しかしこれは、第二の疑問を喚起した。形の上では互いにリンクのない複数の概念や語のあいだの結びつきをコンピューターが作れるのなら、それは、それら複数の語で共有される意味、という概念をコンピューターが作ったからではないのか? 一つの語や句が他のそれらと同じ、という単純なレベルではなく、もっと深いレベルで。

言い換えると、コンピューターは、言語間の翻訳に自分が用いる概念(共有される意味概念)を表現する独自の内部的言語を開発したのではないのか? ニューラルネットワークの記憶空間の中では、さまざまなセンテンスがお互いに関連し合っているのだから、その関連の様相から見て、言語とAIを専門とするGoogleの研究者たちは、そうだ、と結論した。

A visualization of the translation system's memory when translating a single sentence in multiple directions.

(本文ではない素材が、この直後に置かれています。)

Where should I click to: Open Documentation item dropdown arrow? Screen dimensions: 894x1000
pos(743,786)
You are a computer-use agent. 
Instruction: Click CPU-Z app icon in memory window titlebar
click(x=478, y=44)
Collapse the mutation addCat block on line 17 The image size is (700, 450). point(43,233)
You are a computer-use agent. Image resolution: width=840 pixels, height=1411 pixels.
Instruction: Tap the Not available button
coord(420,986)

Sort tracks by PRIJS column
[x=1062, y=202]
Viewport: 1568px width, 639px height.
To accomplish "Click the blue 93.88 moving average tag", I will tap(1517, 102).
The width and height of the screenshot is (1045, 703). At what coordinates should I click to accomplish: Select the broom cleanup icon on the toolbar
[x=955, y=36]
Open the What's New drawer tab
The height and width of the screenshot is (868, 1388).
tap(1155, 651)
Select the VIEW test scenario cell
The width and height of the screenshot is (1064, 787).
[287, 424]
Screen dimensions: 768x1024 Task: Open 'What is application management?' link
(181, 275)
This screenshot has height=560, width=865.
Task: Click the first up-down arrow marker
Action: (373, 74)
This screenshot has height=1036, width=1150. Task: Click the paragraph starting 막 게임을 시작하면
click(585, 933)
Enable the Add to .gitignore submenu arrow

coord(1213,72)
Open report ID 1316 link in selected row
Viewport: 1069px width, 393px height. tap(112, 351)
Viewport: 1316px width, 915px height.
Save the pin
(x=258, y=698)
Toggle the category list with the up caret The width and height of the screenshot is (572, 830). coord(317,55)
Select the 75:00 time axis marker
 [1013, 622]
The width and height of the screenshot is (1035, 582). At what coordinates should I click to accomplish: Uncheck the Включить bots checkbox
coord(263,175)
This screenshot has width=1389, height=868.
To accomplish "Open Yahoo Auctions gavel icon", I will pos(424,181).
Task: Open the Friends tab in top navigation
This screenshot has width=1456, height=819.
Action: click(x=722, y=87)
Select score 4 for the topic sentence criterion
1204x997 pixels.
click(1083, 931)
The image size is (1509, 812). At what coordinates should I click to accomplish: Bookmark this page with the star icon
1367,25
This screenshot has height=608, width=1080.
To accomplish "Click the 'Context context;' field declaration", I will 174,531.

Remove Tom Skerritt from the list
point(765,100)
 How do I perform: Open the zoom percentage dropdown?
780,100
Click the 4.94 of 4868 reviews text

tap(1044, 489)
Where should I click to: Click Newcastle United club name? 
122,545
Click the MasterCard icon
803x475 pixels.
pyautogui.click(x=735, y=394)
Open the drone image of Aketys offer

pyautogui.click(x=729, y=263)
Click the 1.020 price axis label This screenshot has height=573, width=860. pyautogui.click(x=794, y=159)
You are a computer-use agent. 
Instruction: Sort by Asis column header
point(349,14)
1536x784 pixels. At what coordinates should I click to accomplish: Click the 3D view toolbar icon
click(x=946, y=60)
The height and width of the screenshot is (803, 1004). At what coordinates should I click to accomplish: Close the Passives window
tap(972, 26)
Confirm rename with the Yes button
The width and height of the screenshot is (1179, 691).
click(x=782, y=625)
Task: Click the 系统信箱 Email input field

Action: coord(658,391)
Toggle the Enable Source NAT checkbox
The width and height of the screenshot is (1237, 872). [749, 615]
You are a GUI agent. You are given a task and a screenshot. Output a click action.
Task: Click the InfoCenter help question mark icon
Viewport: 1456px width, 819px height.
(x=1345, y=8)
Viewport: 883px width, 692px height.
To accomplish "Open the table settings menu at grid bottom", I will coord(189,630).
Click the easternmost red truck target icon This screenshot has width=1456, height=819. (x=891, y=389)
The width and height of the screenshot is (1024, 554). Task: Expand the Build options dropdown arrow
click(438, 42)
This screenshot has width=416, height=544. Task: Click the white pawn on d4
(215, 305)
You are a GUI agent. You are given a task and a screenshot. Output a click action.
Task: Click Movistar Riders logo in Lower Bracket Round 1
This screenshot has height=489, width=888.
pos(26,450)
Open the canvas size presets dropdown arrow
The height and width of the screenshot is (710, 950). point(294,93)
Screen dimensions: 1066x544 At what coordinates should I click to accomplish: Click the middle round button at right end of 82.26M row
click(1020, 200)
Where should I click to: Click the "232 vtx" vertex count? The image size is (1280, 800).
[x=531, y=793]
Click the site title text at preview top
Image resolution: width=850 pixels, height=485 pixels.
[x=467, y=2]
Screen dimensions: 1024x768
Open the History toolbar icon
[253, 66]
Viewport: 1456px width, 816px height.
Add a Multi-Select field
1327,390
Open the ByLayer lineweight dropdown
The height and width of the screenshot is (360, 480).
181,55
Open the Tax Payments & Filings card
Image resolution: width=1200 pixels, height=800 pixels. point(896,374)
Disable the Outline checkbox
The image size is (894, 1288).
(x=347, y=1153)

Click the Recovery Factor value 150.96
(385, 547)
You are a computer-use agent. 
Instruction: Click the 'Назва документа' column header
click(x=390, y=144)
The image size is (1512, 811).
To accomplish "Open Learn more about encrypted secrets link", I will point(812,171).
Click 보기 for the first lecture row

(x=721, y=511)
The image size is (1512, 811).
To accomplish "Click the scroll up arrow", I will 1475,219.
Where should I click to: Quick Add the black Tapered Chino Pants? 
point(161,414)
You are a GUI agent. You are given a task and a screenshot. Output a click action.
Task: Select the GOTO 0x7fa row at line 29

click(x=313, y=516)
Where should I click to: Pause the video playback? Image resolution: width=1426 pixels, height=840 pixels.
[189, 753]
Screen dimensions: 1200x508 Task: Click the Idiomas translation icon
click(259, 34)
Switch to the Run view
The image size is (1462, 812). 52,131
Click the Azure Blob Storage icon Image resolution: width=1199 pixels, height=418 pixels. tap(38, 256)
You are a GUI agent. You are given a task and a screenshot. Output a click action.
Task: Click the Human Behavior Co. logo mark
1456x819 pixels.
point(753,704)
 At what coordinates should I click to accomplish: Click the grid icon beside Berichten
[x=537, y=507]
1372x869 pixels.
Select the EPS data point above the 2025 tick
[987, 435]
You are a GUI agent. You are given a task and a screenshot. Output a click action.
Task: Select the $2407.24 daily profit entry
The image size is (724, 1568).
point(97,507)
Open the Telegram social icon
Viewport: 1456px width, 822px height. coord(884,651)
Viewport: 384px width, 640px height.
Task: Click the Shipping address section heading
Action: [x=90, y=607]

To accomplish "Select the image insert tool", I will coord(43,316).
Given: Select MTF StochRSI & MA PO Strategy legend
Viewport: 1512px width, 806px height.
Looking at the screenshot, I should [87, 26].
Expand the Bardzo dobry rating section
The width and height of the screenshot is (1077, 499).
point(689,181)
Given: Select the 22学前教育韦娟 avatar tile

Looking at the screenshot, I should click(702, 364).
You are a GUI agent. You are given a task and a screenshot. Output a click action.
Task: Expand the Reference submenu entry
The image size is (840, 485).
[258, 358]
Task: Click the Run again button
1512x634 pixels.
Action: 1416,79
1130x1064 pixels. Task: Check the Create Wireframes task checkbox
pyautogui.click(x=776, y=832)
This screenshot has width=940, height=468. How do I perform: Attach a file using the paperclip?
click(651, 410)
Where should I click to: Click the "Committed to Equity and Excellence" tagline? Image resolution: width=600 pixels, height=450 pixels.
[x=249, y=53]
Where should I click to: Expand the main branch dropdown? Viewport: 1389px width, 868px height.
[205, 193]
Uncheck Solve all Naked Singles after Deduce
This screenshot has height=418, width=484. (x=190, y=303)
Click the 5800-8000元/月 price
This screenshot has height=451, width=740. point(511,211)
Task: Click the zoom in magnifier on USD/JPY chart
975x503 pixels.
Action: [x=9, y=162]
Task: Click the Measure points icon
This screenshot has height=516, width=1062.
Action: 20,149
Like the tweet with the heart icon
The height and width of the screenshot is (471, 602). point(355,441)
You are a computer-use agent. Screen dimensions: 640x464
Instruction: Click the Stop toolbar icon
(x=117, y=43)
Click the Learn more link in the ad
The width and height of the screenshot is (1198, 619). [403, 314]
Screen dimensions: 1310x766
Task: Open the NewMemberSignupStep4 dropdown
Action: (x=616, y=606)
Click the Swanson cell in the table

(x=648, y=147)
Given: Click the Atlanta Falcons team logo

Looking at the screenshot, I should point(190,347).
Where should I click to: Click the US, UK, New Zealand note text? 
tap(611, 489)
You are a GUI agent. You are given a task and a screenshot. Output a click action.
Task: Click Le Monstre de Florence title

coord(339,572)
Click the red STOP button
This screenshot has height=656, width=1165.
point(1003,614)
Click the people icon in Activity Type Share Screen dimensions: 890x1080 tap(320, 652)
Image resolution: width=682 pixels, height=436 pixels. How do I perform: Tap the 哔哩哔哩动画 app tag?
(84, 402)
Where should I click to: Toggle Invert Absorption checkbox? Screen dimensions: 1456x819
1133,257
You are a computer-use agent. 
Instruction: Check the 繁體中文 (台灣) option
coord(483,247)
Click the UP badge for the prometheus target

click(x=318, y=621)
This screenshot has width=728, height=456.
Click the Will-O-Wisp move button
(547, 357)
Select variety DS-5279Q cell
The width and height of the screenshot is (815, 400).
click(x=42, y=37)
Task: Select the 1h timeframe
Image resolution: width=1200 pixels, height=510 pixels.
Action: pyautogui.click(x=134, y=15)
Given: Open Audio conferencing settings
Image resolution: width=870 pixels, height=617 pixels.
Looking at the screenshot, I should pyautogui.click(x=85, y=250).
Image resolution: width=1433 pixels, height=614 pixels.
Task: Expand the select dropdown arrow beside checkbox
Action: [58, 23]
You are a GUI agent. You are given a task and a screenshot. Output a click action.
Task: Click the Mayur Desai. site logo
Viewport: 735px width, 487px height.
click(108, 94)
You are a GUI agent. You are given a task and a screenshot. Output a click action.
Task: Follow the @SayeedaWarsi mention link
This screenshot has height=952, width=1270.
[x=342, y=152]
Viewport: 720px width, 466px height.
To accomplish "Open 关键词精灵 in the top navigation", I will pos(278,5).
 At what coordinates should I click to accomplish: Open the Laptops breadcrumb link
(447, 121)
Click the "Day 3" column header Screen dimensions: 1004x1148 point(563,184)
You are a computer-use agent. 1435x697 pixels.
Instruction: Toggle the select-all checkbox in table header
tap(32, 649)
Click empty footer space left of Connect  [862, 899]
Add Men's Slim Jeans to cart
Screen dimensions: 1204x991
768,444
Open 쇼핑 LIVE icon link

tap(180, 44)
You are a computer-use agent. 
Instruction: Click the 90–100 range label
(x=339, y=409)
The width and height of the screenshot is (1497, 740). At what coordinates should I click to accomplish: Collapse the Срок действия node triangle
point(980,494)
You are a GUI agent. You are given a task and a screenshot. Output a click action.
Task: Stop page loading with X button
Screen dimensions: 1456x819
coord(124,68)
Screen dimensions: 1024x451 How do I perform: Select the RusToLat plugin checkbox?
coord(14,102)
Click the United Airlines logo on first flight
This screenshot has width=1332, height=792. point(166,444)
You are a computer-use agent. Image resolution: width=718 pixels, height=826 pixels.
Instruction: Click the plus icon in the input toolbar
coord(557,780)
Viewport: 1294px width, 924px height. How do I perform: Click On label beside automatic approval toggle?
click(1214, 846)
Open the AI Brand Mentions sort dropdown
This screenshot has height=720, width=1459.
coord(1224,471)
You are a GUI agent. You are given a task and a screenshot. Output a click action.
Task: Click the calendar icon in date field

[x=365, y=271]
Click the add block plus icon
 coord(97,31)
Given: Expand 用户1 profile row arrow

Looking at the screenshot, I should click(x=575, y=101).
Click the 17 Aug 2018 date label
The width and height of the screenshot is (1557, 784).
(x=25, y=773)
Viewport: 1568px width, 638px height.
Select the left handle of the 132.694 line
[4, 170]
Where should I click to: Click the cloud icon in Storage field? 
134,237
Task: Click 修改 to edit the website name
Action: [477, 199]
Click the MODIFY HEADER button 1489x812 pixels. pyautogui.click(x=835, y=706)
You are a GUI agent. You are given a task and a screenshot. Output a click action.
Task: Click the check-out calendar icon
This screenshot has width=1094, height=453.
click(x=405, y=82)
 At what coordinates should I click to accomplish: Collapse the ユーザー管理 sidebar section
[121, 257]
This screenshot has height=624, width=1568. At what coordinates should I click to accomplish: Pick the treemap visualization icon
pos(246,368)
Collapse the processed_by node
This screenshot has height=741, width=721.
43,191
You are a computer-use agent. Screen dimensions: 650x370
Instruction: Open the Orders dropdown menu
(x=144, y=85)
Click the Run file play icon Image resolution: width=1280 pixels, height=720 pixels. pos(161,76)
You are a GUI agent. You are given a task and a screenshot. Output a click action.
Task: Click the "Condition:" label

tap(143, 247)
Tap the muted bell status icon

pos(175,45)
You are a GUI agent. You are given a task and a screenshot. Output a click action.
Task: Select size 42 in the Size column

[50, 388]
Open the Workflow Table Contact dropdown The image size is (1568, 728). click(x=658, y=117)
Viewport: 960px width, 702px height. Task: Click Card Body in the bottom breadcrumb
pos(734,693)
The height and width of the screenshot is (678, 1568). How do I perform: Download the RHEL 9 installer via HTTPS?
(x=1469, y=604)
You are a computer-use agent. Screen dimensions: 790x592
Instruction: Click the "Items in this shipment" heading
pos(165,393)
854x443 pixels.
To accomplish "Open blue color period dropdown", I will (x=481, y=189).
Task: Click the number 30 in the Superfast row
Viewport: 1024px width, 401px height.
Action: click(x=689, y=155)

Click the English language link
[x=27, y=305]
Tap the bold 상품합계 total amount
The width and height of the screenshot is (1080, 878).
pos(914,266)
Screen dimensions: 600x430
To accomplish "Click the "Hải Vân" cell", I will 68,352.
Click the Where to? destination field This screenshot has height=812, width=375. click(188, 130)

翻訳システムの記憶の視覚化: 一つのセンテンスを複数方向へ翻訳している

この中間言語(“interlingua”)は、日・韓・英の三言語の文や語の類似性を表している表現の、ずっと深いレベルに存在しているようだ。複雑なニューラルネットワークの内部的処理を説明することはおそろしく難しいから、今これ以上のことを言うのは困難だ。

非常に高度なことをやってるのかもしれないし、あるいは、すごく単純なことかもしれない。でも、それがとにもかくにもある、という事実…システムが独自に作ったものを補助具として使って、まだ理解を訓練されていない概念を理解しようとしている…もしもそうなら、哲学的に言ってもそれは、すごく強力な‘才能’だ。

その研究論文は、Arxivで読める(効率的な複数言語翻訳に関する論文だが、謎のような中間言語にも触れている)。システムが本当にディープな概念を作ってそれを利用しているのか?、この疑問への答は今後の調査研究の課題だ。それまでは、最悪を想定していよう。

[原文へ]
(翻訳:iwatani(a.k.a. hiwa))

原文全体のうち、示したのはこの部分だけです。